- _PROVIDED TEXT_:
-- Begin --

I was naïve, I admit.

I thought that just sharing our struggle would be enough to inspire people to support Changing Places. I thought when I told people about exposing him to these germs and situations, people would understand. I thought sharing about how we have changed him in the back of our car, exposed to the elements and trying to keep his privacy, that people would “get it” and help make improvements for people with similar problems. I thought people just needed to become aware, and they would do the “right thing” to make his world accessible on their own.

I thought wrong.

As it turns out, it seems people with disabilities just don’t rate high enough on the social totem pole here in the USA. My son does not have a convenient, private place to be changed anywhere other than at home. In fact, when he lays on the floor on our mat in the public restroom, on the dirty, germy, floor that thousands trample on, one can see him under the stall doors.

It was suggested to me by an airport representative that we could use the nursing room at a major local airport, as there is a bench there.  As I was once a nursing mom, I can tell you how “well” this would be received. These rooms were designed to give babies a comfortable and sanitary place to eat away from the smells and germs of the restroom. I am not willing to subject my son to the scowls of disapproving mothers on top of the embarrassment he already endures.

It’s not just us.

There are roughly 4 in 100 people that need these changes. This challenge is often not spoken about. For those with hidden disabilities, such as urinary incontinence or developmental challenges that limit full toilet training, it’s often quite painful to raise this issue. Other folks simply stay home, or cut outings short because it’s too difficult. The need is bigger than you can see, and goes far beyond my son’s needs.

The ADA has been in place for over 25 years in an effort to provide inclusion for everyone. But the minimum standards for architectural design just aren’t sufficient for millions of Americans. We need adult-sized changing-tables, unisex restrooms to allow for opposite gender caregivers, sufficient space, and lifts for transfering.

There are people who have said that even a changing table is extravagant or gluttonous. That we should “suck it up.” That we should simply adapt to the world and not expect the world to cater to us. That we shouldn’t expect large businesses or locales to finance changes for just a few. But we are not just a few. We are 4% of the population in the U.S. alone.

No one complained about extravagance when restrooms started installing automatic toilets, hand dryers, seat covers, and hooks for a purse. These modern conveniences are missed when they aren’t there. And I ask these people who say we are requesting too much… What if you became disabled tomorrow? Or your loved one? The disabled population is the biggest minority that anyone could become a part of, at any time. Would you be just fine laying on a dirty bathroom floor?

It’s not a matter of money. It’s a matter of whether you think millions of us are worth it. That we deserve the basic right of human dignity.

-- End --

- _DATASET EXCERPT_:

-- Begin --

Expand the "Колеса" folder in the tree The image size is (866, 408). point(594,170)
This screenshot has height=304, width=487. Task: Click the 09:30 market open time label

-- End --

- _WRITTEN EXERCISE 1_:
According to the essay on Changing Places, roughly how many people need these changes?
- _WRITTEN EXERCISE 2_:
List every restroom convenience that the essay on Changing Places says nobody called extravagant when it was installed.
- _WRITTEN EXERCISE 3_:
Duplicate the passage of the essay on Changing Places that starts at "I thought that" and ends at "I thought wrong.".

- _FINAL ANSWER 1_:
Roughly 4 in 100 people.

- _FINAL ANSWER 2_:
automatic toilets, hand dryers, seat covers, hooks for a purse

- _FINAL ANSWER 3_:
I thought that just sharing our struggle would be enough to inspire people to support Changing Places. I thought when I told people about exposing him to these germs and situations, people would understand. I thought sharing about how we have changed him in the back of our car, exposed to the elements and trying to keep his privacy, that people would “get it” and help make improvements for people with similar problems. I thought people just needed to become aware, and they would do the “right thing” to make his world accessible on their own.

I thought wrong.